Dataset entries:
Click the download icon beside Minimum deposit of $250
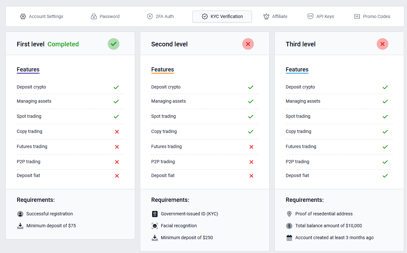 155,238
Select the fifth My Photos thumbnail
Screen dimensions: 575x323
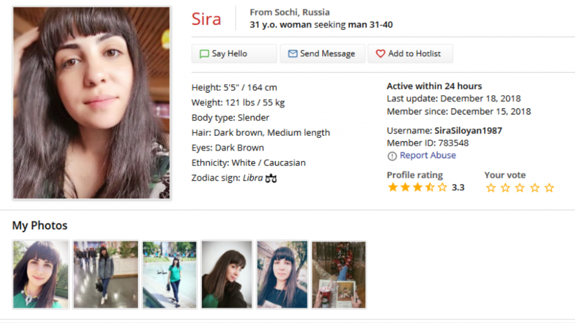coord(282,274)
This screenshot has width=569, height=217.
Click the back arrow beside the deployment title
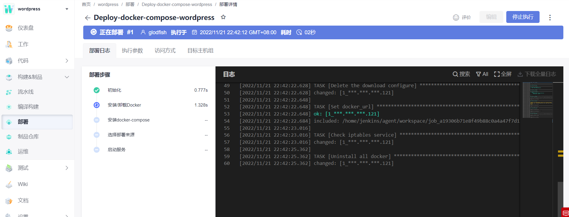(87, 18)
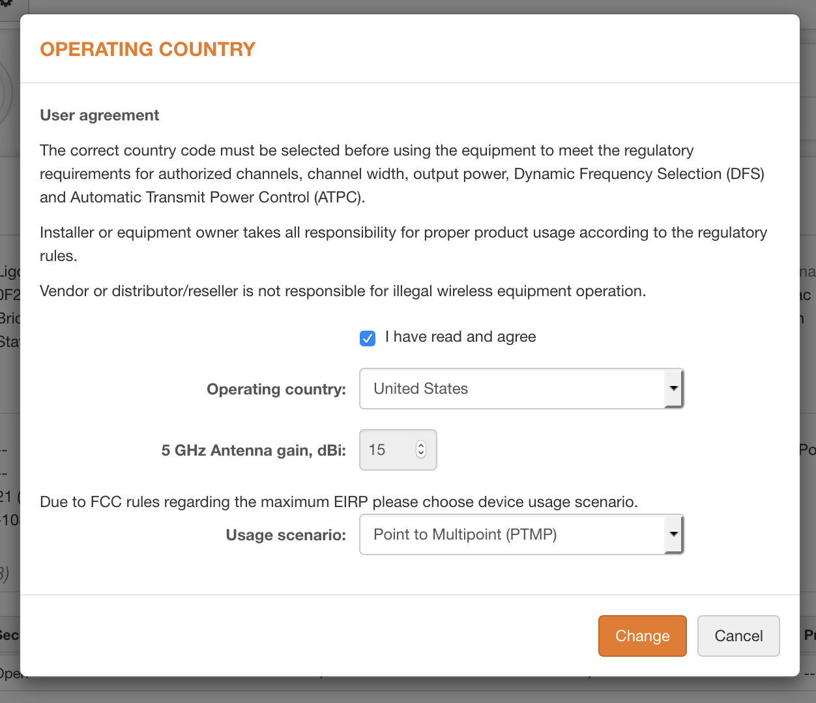The height and width of the screenshot is (703, 816).
Task: Click the blue checkmark icon in the agreement checkbox
Action: (x=368, y=338)
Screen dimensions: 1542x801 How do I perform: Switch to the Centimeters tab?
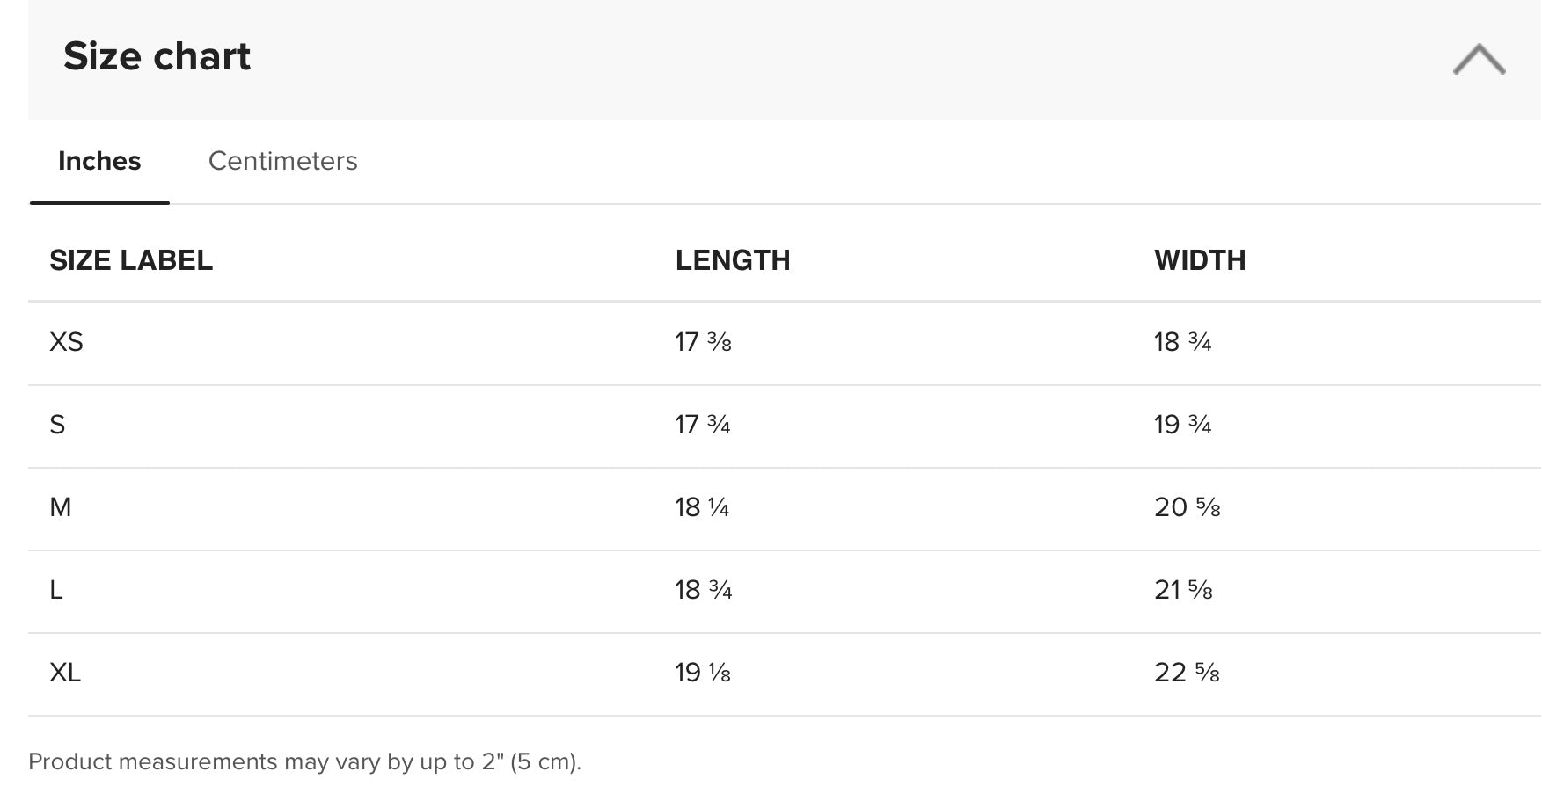pyautogui.click(x=282, y=161)
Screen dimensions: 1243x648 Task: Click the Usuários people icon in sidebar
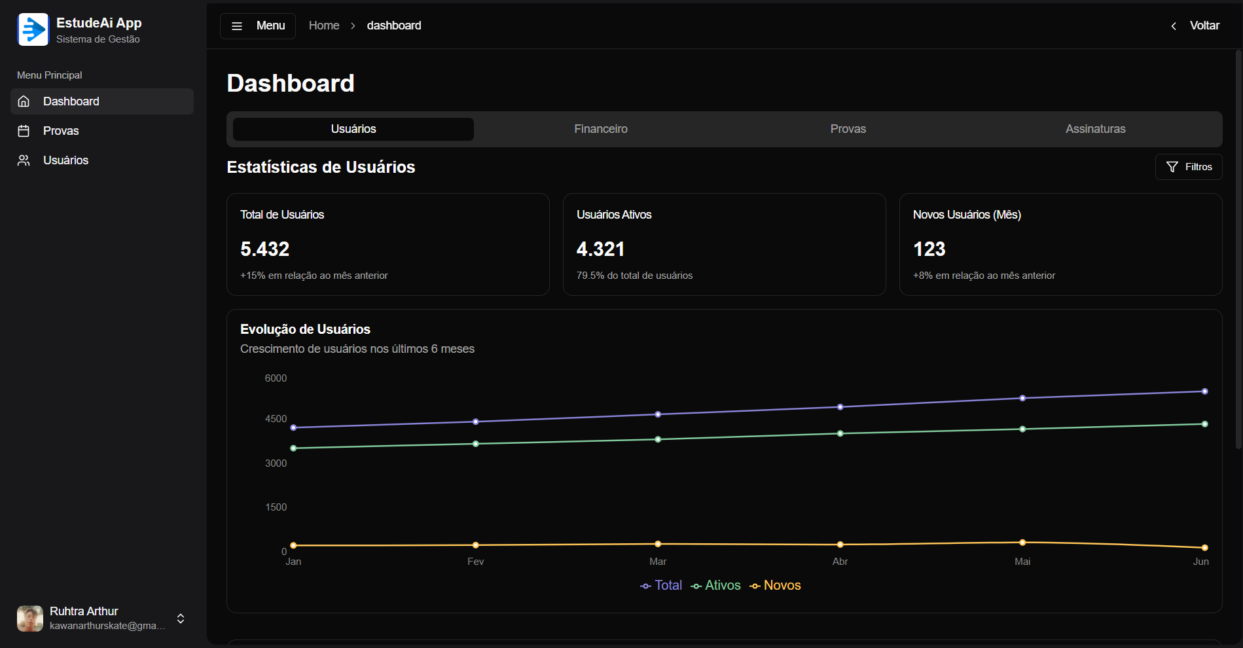24,160
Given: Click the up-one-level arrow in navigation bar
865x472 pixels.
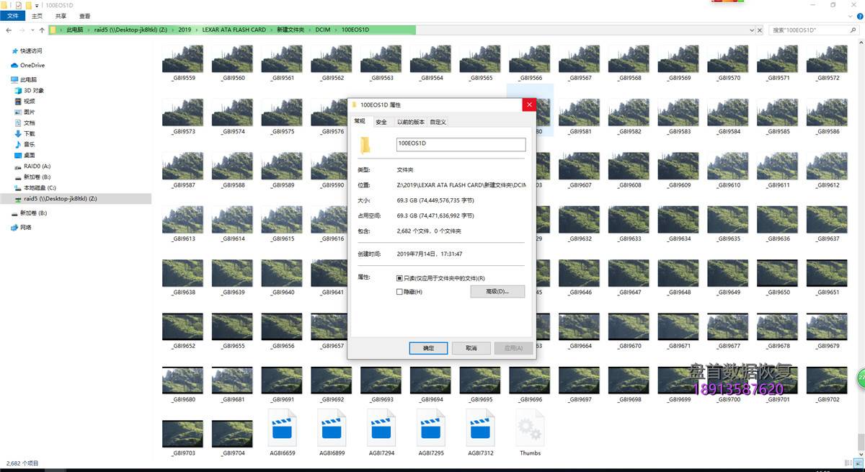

**Description of the task:** Once the pictures are dropped, repeat the data above exactly.

**Finished exercise:**
Click the download icon beside Minimum deposit of $250
 155,238
Select the fifth My Photos thumbnail
Screen dimensions: 575x323
coord(282,274)
This screenshot has width=569, height=217.
Click the back arrow beside the deployment title
(87, 18)
The height and width of the screenshot is (703, 816).
Task: Click the blue checkmark icon in the agreement checkbox
Action: (x=368, y=338)
Screen dimensions: 1542x801 How do I perform: Switch to the Centimeters tab?
pyautogui.click(x=282, y=161)
Screen dimensions: 1243x648 Task: Click the Usuários people icon in sidebar
24,160
Given: Click the up-one-level arrow in navigation bar
865x472 pixels.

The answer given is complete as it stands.